Several biosensor technologies have been developed for CRP detection.

Table 2. Analytic performance of proposed self-compensated GMR optofluidic biosensing system and similar systems.

Biosensor	LOD (g/mL)	Detection time	Reference
SPR biosensor	$3.034\times {10}^{-7}$	-	[2]
Fiber-optic biosensor	$6.25\times {10}^{-8}$	1 min	[3]
GMR biosensor	$3.2\times {10}^{-9}$	2 h	[6]
Amperometric biosensor	$3\times {10}^{-10} ~1\times {10}^{-7}$	3 h	[62]
VFA biosensor	${10}^{-8} ~ 1\times {10}^{-5}$	2 min	[63]
Nanophotonic biosensor	$1.9478\times {10}^{-8}$	30 min	[64]
SPR biosensor	$5\times {10}^{-9}$	30 min	[65]
MZI biosensor	${10}^{-9}$	–	[66]
CVD biosensor	$3.26\times {10}^{-10}$	40 min	[67]
POC biosensor	$1.8\times {10}^{-5}$	1 min	[68]
LFT biosensor	$3.9\times {10}^{-9}$	–	[69]
Self-compensated GMR biosensor	$1.95\times {10}^{-8}$	20 min	This study

VFA, vertical flow immunoassay; SPR, surface plasmon resonance; MZI, Mach–Zehnder interferometry; CVD, cardiovascular disease; POC, point-of-care; LFT, lateral flow assay.

lists the analytical performance for CRP detection of the proposed self-compensated GMR biosensor and similar state-of-the-art biosensors. Some biosensors can achieve a low LOD of ~10 ng/mL or better, but their detection time is long, while other biosensors can analyze CRP within 1 min, but they have a relatively high LOD. On the other hand, the proposed self-compensated GMR biosensor provides both a low LOD of 1.95 × 10⁻⁸ g/mL and a reasonable detection time of 60 min. In addition, the low cost of the developed GMR biosensors and readout system may enable high-throughput industrial mass production. Furthermore, our simple and compact self-compensated GMR biosensing system does not require bulky and costly instruments such as tunable lasers or highly precise spectrometers, thus being ideal for point-of-care diagnostic applications.
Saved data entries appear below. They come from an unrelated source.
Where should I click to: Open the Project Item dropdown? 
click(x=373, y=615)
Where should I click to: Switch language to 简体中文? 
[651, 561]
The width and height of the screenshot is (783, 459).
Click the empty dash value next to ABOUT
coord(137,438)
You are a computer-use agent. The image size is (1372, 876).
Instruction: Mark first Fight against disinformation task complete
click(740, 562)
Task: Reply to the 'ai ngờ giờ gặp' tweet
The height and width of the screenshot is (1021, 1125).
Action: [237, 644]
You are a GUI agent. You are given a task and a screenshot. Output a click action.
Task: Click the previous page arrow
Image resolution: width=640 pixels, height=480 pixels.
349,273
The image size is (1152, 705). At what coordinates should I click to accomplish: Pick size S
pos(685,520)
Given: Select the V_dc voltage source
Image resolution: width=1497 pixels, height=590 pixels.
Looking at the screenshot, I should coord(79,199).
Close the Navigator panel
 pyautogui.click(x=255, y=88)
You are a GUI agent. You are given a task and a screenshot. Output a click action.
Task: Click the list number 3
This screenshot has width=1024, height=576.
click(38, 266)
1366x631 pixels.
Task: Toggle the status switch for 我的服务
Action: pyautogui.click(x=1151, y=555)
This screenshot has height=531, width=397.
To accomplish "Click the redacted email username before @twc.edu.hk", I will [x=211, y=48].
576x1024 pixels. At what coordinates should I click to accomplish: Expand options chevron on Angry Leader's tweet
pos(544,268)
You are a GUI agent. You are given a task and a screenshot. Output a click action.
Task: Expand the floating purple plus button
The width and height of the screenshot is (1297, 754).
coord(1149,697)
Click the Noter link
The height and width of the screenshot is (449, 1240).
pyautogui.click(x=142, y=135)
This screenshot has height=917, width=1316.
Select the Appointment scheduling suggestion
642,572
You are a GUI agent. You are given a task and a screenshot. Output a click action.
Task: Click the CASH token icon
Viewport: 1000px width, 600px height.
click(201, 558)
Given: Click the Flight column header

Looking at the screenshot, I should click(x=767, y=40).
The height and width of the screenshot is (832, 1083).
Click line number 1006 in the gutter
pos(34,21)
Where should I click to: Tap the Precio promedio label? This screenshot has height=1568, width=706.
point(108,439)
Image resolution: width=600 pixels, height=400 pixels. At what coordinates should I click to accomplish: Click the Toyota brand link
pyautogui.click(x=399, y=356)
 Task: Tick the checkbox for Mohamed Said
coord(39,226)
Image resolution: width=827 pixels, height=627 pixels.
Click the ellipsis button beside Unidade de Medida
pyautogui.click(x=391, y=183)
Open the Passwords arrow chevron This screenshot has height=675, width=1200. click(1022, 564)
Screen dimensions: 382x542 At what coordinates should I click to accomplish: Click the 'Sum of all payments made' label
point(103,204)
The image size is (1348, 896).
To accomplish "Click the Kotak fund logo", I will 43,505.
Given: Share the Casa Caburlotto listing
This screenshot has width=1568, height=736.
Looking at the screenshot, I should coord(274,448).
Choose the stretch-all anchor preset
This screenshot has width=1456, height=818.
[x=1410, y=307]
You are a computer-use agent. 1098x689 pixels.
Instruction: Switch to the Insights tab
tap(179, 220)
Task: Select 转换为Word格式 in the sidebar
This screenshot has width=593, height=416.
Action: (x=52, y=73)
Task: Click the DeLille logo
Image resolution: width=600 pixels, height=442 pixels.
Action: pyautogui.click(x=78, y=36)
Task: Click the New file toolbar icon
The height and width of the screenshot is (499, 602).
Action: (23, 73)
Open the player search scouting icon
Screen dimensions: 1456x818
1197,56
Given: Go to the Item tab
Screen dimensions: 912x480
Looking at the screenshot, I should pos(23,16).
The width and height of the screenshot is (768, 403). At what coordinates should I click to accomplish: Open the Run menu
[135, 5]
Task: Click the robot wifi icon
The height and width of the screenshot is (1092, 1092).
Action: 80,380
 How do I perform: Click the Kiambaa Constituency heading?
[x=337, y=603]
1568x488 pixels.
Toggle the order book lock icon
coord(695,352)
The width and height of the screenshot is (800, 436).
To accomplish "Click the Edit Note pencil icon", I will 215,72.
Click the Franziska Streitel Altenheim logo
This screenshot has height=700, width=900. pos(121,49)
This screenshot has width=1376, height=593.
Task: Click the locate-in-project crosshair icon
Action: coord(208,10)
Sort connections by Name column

Its unique advantages render our self-compensated GMR biosensing system suitable for clinical applications such as the rapid diagnosis of sepsis.

4. Conclusions and Discussion

We propose and validate a cost-effective, highly stable, intensity-detection-based GMR optofluidic biosensing system for rapid CRP detection. A compensation technique is introduced to suppress the system noise caused by environmental factors, enabling highly stable and real-time analyte detection. From three compensation algorithms, the highest-performing one provided low noise and high sensitivity, substantially improving the RI resolution of the system by up to 180%. Experimental results of CRP detection demonstrate the accurate measurement of the biochemical reaction between CRP and anti-CRP with low noise and long-term stability by reducing the influence of system noise and environmental factors. The system demonstrates an excellent LOD of 1.95 × 10⁻⁸ g/mL and a reasonable detection time of ~20 min. The low cost, compactness, low noise, long-term stability, and suitable LOD of the biosensor and complete self-compensated GMR biosensing system suggest applicability for point-of-care solutions such as rapid sepsis diagnosis.